━━━━━ TEXT PROVIDED ━━━━━

Question

simplify. assume all variables are positive.
\\(\frac{b^{\frac{2}{3}}}{b^{\frac{4}{3}}}\\)
write your answer in the form a or \\(\frac{a}{b}\\) where a and b are constants or variable expressions that have no variables in common. all exponents in your answer should be positive.

Explanation:

Step1: Use exponent - division rule

When dividing two powers with the same base $b^m\div b^n=b^{m - n}$. Here, $m=\frac{2}{3}$ and $n = \frac{4}{3}$, so $\frac{b^{\frac{2}{3}}}{b^{\frac{4}{3}}}=b^{\frac{2}{3}-\frac{4}{3}}$.

Step2: Calculate the exponent

$\frac{2}{3}-\frac{4}{3}=\frac{2 - 4}{3}=\frac{- 2}{3}$. So, $b^{\frac{2}{3}-\frac{4}{3}}=b^{-\frac{2}{3}}$.

Step3: Make the exponent positive

Using the rule $b^{-n}=\frac{1}{b^{n}}$, we rewrite $b^{-\frac{2}{3}}$ as $\frac{1}{b^{\frac{2}{3}}}$.

Answer:

$\frac{1}{b^{\frac{2}{3}}}$

━━━━━

**GIVEN REQUEST 1**
Render the part of the listing that opens with the line containing "Switch to the Toolbox" and closes with the line containing "Action: 44,138" as a Markdown table with columns n and Line, one row per line. Leave out blank lines.

━━━━━ INPUT FOR THIS TASK ━━━━━

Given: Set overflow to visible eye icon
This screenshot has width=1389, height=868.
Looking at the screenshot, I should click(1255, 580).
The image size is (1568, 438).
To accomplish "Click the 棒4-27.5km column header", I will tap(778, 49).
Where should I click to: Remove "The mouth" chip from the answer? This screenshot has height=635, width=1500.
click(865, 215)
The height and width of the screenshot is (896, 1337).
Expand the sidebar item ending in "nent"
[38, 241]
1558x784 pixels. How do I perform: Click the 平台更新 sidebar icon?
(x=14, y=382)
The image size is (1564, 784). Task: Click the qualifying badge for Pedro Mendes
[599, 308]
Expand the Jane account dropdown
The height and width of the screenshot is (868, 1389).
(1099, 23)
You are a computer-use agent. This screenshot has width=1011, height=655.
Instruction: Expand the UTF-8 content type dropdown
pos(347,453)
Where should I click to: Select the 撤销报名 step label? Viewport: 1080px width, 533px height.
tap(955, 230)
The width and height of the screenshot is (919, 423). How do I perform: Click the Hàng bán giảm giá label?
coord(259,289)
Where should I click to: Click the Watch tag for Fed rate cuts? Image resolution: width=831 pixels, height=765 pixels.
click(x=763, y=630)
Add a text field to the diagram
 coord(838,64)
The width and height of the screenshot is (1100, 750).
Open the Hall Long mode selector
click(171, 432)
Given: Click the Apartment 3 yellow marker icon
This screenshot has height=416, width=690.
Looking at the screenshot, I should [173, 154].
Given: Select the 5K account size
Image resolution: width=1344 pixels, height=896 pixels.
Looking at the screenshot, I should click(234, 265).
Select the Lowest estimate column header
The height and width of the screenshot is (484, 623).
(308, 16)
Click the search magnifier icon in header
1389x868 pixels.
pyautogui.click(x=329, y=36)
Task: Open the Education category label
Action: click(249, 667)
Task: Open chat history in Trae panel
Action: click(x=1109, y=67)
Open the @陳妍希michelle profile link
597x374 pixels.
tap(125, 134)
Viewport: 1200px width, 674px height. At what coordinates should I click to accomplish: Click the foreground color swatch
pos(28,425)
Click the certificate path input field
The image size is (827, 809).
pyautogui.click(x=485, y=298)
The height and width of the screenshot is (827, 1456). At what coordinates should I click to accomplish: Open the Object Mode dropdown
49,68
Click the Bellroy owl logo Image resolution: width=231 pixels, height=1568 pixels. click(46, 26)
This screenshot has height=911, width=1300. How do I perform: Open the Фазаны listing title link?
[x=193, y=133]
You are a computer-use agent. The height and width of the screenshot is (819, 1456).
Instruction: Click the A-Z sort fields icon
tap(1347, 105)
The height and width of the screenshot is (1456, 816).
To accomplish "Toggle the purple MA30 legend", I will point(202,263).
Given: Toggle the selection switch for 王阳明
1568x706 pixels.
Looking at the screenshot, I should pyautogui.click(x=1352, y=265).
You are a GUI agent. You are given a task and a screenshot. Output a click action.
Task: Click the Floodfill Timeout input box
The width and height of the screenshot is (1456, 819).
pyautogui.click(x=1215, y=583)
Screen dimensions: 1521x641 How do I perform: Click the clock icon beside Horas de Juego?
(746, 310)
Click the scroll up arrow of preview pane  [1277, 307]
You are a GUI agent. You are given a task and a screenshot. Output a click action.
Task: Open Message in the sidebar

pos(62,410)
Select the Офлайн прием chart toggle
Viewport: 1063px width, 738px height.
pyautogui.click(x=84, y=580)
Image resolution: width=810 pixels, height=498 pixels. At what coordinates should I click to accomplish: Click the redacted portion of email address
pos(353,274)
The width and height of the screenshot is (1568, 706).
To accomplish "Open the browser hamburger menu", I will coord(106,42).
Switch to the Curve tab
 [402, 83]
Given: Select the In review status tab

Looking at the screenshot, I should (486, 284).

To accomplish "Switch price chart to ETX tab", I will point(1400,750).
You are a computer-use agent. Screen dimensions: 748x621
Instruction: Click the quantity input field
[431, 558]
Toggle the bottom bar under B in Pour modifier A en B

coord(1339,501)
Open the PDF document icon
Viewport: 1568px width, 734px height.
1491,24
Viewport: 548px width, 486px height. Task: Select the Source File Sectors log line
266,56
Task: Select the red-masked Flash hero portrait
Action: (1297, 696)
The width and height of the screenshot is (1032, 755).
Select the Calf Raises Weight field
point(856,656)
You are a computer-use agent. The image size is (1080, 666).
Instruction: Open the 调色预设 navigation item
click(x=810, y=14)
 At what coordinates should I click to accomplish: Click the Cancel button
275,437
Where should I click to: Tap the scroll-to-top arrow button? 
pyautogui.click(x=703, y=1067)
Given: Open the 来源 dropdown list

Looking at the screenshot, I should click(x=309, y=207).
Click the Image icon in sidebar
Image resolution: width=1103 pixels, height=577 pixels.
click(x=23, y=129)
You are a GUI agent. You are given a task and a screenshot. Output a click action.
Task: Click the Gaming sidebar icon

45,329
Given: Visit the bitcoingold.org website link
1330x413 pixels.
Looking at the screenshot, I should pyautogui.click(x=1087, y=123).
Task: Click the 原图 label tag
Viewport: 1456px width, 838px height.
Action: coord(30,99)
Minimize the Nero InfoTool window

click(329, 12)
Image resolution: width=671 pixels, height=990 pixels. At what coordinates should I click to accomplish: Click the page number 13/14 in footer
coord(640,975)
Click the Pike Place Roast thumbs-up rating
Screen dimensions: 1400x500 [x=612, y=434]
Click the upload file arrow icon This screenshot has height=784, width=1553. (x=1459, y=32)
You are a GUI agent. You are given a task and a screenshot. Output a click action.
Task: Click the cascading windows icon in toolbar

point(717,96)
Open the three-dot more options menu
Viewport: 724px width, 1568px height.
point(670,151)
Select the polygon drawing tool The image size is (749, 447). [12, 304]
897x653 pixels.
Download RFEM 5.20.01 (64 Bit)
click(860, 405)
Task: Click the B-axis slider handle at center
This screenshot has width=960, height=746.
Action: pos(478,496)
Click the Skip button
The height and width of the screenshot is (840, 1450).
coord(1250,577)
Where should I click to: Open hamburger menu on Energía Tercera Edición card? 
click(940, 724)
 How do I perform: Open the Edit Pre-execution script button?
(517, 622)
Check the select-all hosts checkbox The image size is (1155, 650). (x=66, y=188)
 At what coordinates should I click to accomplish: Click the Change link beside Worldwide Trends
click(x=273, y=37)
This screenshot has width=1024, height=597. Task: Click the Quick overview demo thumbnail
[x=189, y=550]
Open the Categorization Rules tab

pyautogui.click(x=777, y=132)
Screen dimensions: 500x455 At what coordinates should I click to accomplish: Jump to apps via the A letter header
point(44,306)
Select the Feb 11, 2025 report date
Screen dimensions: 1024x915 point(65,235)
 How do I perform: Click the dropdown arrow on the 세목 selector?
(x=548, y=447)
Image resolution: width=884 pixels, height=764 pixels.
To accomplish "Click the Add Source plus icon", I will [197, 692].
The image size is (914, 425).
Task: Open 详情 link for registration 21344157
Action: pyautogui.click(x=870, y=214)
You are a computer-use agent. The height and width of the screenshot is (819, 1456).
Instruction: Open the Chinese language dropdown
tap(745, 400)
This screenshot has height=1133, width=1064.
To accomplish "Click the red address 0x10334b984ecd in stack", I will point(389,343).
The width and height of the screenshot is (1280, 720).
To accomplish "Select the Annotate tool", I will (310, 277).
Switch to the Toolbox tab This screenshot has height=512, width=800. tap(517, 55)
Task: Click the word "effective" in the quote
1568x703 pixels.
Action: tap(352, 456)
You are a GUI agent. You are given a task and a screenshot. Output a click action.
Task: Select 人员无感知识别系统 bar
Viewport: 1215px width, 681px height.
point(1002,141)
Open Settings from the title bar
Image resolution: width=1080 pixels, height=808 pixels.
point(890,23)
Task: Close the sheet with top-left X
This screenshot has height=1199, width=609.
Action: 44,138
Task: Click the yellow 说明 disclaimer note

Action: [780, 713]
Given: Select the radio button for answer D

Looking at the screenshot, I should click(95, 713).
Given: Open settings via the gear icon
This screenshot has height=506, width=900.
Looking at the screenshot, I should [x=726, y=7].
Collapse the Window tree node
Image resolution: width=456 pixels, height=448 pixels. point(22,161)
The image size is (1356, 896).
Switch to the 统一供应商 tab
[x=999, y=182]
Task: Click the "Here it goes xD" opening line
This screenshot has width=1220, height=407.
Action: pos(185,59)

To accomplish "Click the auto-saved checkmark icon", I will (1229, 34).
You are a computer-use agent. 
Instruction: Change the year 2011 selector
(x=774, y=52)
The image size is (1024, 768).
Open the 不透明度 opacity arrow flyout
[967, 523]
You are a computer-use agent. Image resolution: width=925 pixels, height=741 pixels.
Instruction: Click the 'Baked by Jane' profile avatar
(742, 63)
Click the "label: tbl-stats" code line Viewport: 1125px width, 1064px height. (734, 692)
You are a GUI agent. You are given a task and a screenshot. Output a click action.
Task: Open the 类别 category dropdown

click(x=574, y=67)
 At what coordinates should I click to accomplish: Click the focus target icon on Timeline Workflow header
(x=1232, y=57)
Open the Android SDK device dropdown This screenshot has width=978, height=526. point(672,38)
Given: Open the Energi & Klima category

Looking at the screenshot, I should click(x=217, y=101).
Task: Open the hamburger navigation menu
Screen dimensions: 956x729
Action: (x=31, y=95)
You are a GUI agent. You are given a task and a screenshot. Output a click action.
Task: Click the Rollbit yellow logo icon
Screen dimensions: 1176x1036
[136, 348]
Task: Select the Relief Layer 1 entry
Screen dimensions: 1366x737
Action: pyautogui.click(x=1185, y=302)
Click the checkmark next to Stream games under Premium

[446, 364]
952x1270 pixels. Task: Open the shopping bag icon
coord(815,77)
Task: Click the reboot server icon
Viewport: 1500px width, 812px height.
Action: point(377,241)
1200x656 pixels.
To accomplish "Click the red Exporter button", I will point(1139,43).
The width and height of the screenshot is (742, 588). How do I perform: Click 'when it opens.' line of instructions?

━━━━━

**GIVEN REQUEST 2**
Answer these questions from the exponent simplification explanation:
(a) What assumption does the question make about all variables?
(b) What value does Step2 give for the exponent?
(c) What rule does Step3 use to make the exponent positive?

**TASK RESPONSE 1**
| n | Line |
|---|---|
| 1 | Switch to the Toolbox tab This screenshot has height=512, width=800. tap(517, 55) |
| 2 | Task: Click the word "effective" in the quote |
| 3 | 1568x703 pixels. |
| 4 | Action: tap(352, 456) |
| 5 | You are a GUI agent. You are given a task and a screenshot. Output a click action. |
| 6 | Task: Select 人员无感知识别系统 bar |
| 7 | Viewport: 1215px width, 681px height. |
| 8 | point(1002,141) |
| 9 | Open Settings from the title bar |
| 10 | Image resolution: width=1080 pixels, height=808 pixels. |
| 11 | point(890,23) |
| 12 | Task: Close the sheet with top-left X |
| 13 | This screenshot has height=1199, width=609. |
| 14 | Action: 44,138 |

**TASK RESPONSE 2**
(a) All variables are positive.
(b) −2/3
(c) b^(−n) = 1/b^n